(MATERIAL TO PROCESS Opens)

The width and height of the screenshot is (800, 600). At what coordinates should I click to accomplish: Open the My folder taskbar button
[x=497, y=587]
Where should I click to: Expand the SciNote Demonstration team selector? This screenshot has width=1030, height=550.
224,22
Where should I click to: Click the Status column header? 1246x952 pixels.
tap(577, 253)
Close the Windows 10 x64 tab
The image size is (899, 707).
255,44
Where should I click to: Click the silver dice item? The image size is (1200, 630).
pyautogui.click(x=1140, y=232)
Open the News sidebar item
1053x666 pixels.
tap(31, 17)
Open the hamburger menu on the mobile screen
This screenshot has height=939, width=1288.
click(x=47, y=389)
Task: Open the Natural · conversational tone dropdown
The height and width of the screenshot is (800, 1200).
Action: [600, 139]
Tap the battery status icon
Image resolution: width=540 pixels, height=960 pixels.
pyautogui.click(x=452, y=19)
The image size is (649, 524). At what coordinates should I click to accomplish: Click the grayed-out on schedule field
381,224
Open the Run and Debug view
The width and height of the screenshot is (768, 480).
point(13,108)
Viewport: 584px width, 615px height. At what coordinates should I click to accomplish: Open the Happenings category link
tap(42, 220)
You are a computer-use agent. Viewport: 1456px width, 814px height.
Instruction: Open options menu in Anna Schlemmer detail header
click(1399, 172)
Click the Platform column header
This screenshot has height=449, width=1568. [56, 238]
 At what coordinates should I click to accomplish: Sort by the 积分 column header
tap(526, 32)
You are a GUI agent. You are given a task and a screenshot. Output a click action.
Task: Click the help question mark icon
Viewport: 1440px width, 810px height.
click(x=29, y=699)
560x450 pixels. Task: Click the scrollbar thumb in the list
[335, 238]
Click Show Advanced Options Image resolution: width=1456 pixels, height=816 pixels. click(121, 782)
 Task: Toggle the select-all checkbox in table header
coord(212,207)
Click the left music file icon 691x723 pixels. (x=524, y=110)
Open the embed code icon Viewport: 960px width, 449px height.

(MATERIAL TO PROCESS Closes)

* _YOUR INSTRUCTIONS_
Every record must be transcribed precisely, down to the last character.

* _EXERCISE RESULT_
The width and height of the screenshot is (800, 600). At what coordinates should I click to accomplish: Open the My folder taskbar button
[x=497, y=587]
Where should I click to: Expand the SciNote Demonstration team selector? This screenshot has width=1030, height=550.
224,22
Where should I click to: Click the Status column header? 1246x952 pixels.
tap(577, 253)
Close the Windows 10 x64 tab
The image size is (899, 707).
255,44
Where should I click to: Click the silver dice item? The image size is (1200, 630).
pyautogui.click(x=1140, y=232)
Open the News sidebar item
1053x666 pixels.
tap(31, 17)
Open the hamburger menu on the mobile screen
This screenshot has height=939, width=1288.
click(x=47, y=389)
Task: Open the Natural · conversational tone dropdown
The height and width of the screenshot is (800, 1200).
Action: [600, 139]
Tap the battery status icon
Image resolution: width=540 pixels, height=960 pixels.
pyautogui.click(x=452, y=19)
The image size is (649, 524). At what coordinates should I click to accomplish: Click the grayed-out on schedule field
381,224
Open the Run and Debug view
The width and height of the screenshot is (768, 480).
point(13,108)
Viewport: 584px width, 615px height. At what coordinates should I click to accomplish: Open the Happenings category link
tap(42, 220)
You are a computer-use agent. Viewport: 1456px width, 814px height.
Instruction: Open options menu in Anna Schlemmer detail header
click(1399, 172)
Click the Platform column header
This screenshot has height=449, width=1568. [56, 238]
 At what coordinates should I click to accomplish: Sort by the 积分 column header
tap(526, 32)
You are a GUI agent. You are given a task and a screenshot. Output a click action.
Task: Click the help question mark icon
Viewport: 1440px width, 810px height.
click(x=29, y=699)
560x450 pixels. Task: Click the scrollbar thumb in the list
[335, 238]
Click Show Advanced Options Image resolution: width=1456 pixels, height=816 pixels. click(121, 782)
 Task: Toggle the select-all checkbox in table header
coord(212,207)
Click the left music file icon 691x723 pixels. (x=524, y=110)
Open the embed code icon Viewport: 960px width, 449px height.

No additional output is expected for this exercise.